**Prompt**
Extract every one of the lines below word for word, leaving out the pictures.

[Data listing]

"""

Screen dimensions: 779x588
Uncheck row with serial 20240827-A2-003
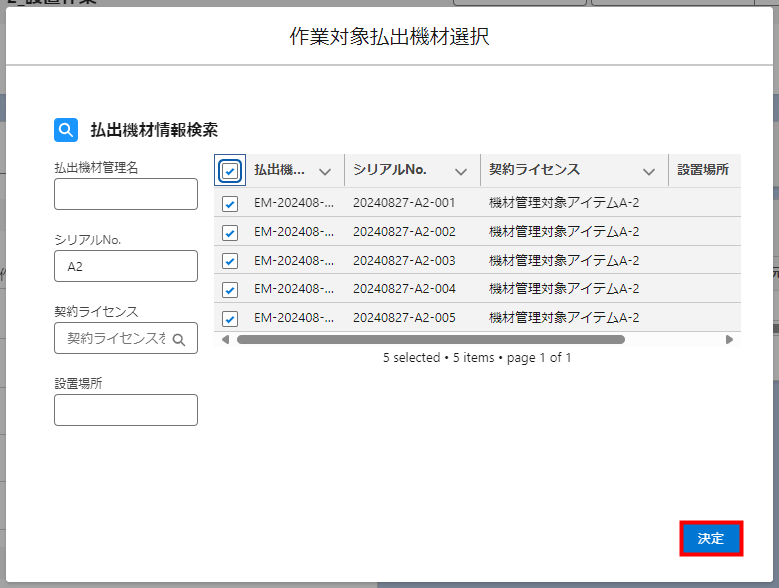pyautogui.click(x=230, y=261)
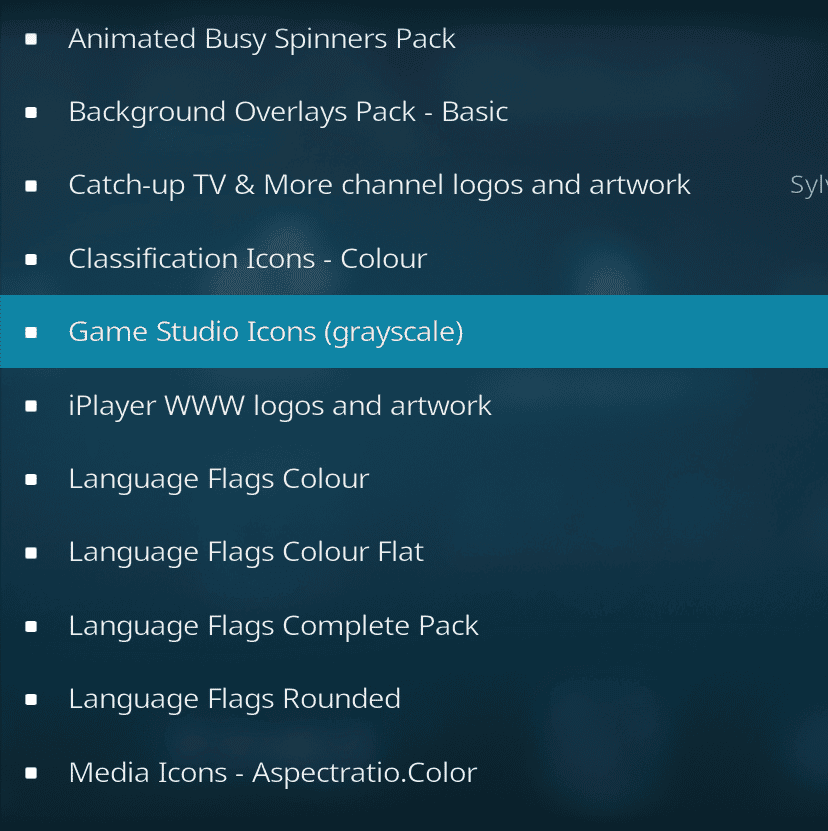Select Language Flags Complete Pack

273,625
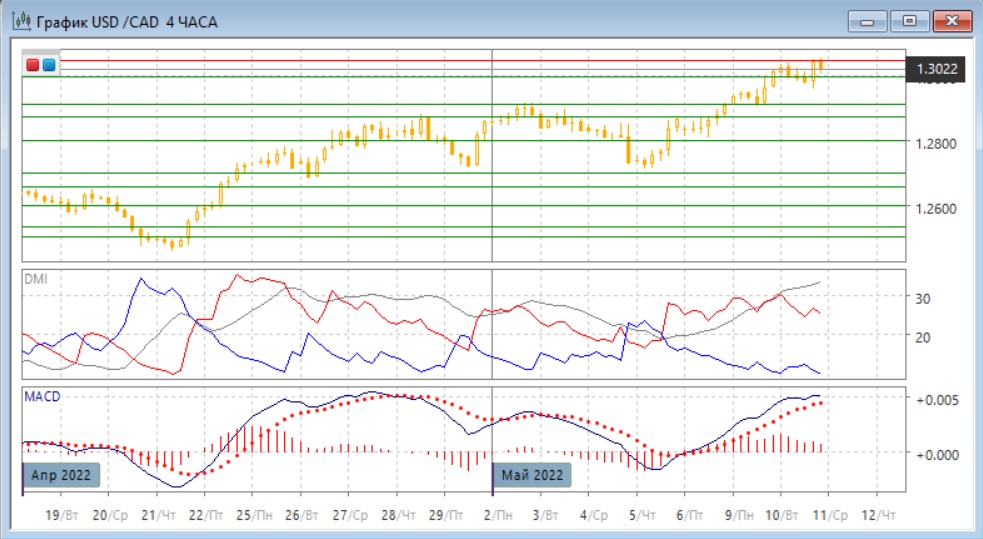Click the red square chart button
Viewport: 983px width, 539px height.
pos(32,65)
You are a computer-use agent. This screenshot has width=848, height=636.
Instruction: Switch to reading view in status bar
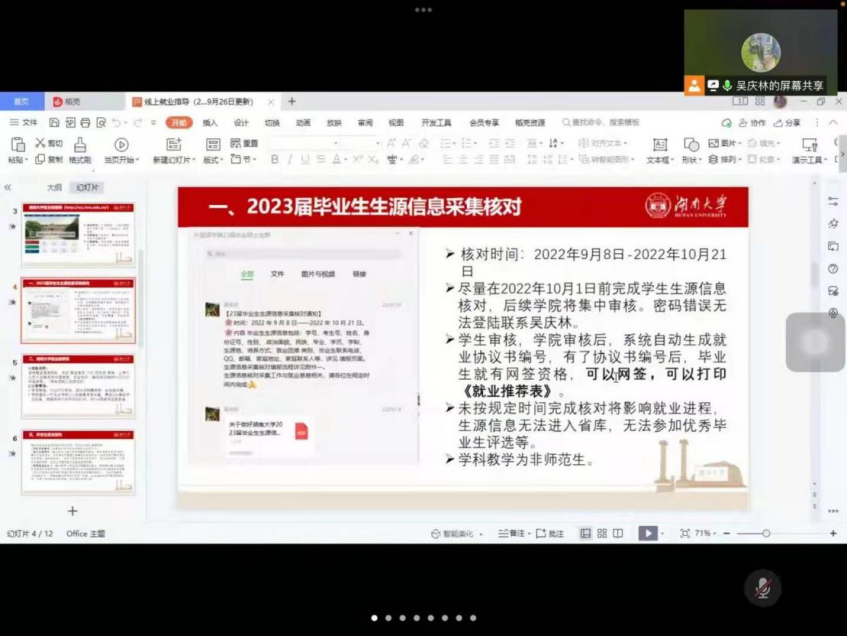pyautogui.click(x=618, y=534)
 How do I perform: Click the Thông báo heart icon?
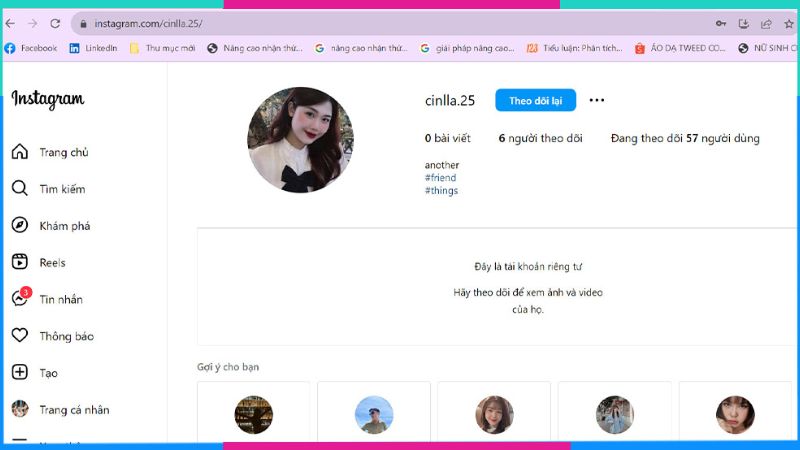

"""

**Complete output**
Screen dimensions: 779x588
Uncheck row with serial 20240827-A2-003
pyautogui.click(x=230, y=261)
Select Language Flags Complete Pack

273,625
Click the red square chart button
Viewport: 983px width, 539px height.
pos(32,65)
You are a computer-use agent. This screenshot has width=848, height=636.
Instruction: Switch to reading view in status bar
pyautogui.click(x=618, y=534)
 How do I perform: Click the Thông báo heart icon?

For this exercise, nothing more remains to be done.